Freshman D.C. Trip 2019


Brianna Devlin

Freshamn class of 2022 in front of the White House

Victoria Mier and Isabel Thies







Hudson High School freshmen took on Washington D.C. April 23-27, 2019. Alongside 9 chaperones, they rode a 7 hour bus ride, marking the beginning of the adventure. On the first day of driving they stopped at the 9/11 memorial in Jersey City, New Jersey.

In Baltimore that night, they stopped for dinner at the Bubba Gump Shrimp Co., a Forest Gump inspired restaurant where they ate and participated in trivia.

“It was gross but we got to hang out with other people,” freshman Allie Davis said.

The journey continued the following morning at the U.S. Capitol Building.

There they learned in-depth about the history of the building dating back to its construction, along with the Library of Congress.

Next was the African American History and Culture.
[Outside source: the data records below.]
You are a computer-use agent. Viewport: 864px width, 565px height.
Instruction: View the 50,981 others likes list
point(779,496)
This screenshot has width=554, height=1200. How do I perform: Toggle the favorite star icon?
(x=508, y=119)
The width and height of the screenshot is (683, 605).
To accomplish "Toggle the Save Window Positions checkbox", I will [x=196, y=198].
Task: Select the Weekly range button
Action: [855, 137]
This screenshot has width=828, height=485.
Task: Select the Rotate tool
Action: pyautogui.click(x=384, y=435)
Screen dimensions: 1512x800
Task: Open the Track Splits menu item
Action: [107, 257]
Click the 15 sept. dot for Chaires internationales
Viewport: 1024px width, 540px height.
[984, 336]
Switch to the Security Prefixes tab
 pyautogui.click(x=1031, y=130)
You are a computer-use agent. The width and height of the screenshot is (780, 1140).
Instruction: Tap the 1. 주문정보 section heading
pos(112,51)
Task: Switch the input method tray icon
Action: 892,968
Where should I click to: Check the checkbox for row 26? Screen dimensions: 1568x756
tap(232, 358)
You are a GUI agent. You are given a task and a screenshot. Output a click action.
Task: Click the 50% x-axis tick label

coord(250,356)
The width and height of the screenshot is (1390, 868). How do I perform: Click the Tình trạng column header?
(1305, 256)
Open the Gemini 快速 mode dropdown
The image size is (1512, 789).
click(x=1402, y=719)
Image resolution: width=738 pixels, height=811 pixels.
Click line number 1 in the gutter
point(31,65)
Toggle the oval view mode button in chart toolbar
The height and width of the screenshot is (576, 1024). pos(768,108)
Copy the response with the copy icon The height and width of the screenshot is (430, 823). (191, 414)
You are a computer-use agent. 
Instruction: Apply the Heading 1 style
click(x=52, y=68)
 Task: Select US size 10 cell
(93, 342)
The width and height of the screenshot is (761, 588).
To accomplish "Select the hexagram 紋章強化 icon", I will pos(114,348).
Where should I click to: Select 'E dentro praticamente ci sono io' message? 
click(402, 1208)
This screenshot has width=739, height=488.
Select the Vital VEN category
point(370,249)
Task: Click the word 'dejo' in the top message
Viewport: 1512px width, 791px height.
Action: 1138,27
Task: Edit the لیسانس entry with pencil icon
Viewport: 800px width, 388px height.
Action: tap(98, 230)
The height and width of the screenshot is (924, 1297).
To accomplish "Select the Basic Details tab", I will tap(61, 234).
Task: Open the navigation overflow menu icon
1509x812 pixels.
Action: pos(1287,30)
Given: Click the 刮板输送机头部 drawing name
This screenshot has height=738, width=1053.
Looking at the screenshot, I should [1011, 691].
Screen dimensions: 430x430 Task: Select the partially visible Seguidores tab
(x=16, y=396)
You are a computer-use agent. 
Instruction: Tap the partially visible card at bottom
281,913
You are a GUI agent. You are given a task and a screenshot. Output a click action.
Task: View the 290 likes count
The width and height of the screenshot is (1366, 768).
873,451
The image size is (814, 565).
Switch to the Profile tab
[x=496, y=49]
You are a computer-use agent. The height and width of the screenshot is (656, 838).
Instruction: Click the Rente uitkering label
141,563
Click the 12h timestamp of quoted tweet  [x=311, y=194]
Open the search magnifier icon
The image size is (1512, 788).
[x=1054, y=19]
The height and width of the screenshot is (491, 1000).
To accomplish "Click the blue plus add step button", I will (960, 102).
Starting on the bottom floor, with the history of slave trade and slavery at the bottom, it took the students through the evolution of African American rights. The top floor is filled with sports athletes who have made a change.

“It was really interesting,” Davis said, “because you don’t realize how bad it was for them then.”  

Afterward, some students saw the Smithsonian National Museum of Natural History.

“I liked seeing all the diamonds. It was very cool, and I liked seeing the spiders although others didn’t. And I found a lot of the stuff their interesting,” freshman Nick Tinglof said.

Others opted to visit the Smithsonian National Museum of American History.

“I thought it was fascinating to see things the way they are before and compare them to how they are now,” freshman Loralyn Diccuca said.

Concluding their first day in D.C., they saw a Baltimore Orioles baseball game. The Orioles won against the Chicago White Sox 4-3.

Freshman Grace Masciarelli said, “It was the best part of the trip. We had more freedom and it was actually fun.”

Starting their second day, the group visited the Newseum, which chronicled the history of the printing press and various landmark cases. HHS is featured on a plaque on the fourth floor for being a first amendment school.

“It was informational and taught me a lot about history and what’s happening today. It was also cool to see Hudson there, too,” Tinglof said.

Following the Newseum, the students went to the Holocaust Museum.

“It was interesting, and I liked the stories at the end,” Masciarelli said. “You actually had to pay attention.”

After the Holocaust Museum, the students visited many memorials, which consisted of the F.D.R. Memorial, Martin Luther King Memorial, World War ll Memorial, Lincoln Memorial, Vietnam Memorial, Korean Memorial, Einstein Statue and the Jefferson Memorial.

“It was really cool to see how they took note of our history as a country to respect everyone and everything who helped us get to where we are today,” freshman Tyler Subilosky said.

On their last day in DC, they went to the Arlington National Cemetery to witness the changing of the guard at the tomb of the unknown soldier.

“The cemetery was cool. How everything has to be exact and how all 400,000 tombstones are all organized,” freshman Jason Jakobsons said.

That day they also visited the Pentagon Memorial.

“It was really cool to see how much it brought us back together as a country,” Subilosky said, “and to see all the names of the individuals that had went through it.”

Before leaving D.C., the group saw one last museum, the National Air and Space Museum, although parts were under renovation at the time.

“I didn’t like it. It was too busy,” freshman Griffin Majer said.

Returning from D.C., they stopped for dinner at Medieval Times, where they ate with no utensils in an arena while watching jousting, sword fighting, and horses dancing.

“It was extremely different than anything I have ever done. Eating with your hands and the seating arrangement,” Jakobsons said.

The Washington D.C. trip was an exciting time for many freshmen.

Diccuca recounted, “It was a lot of fun.”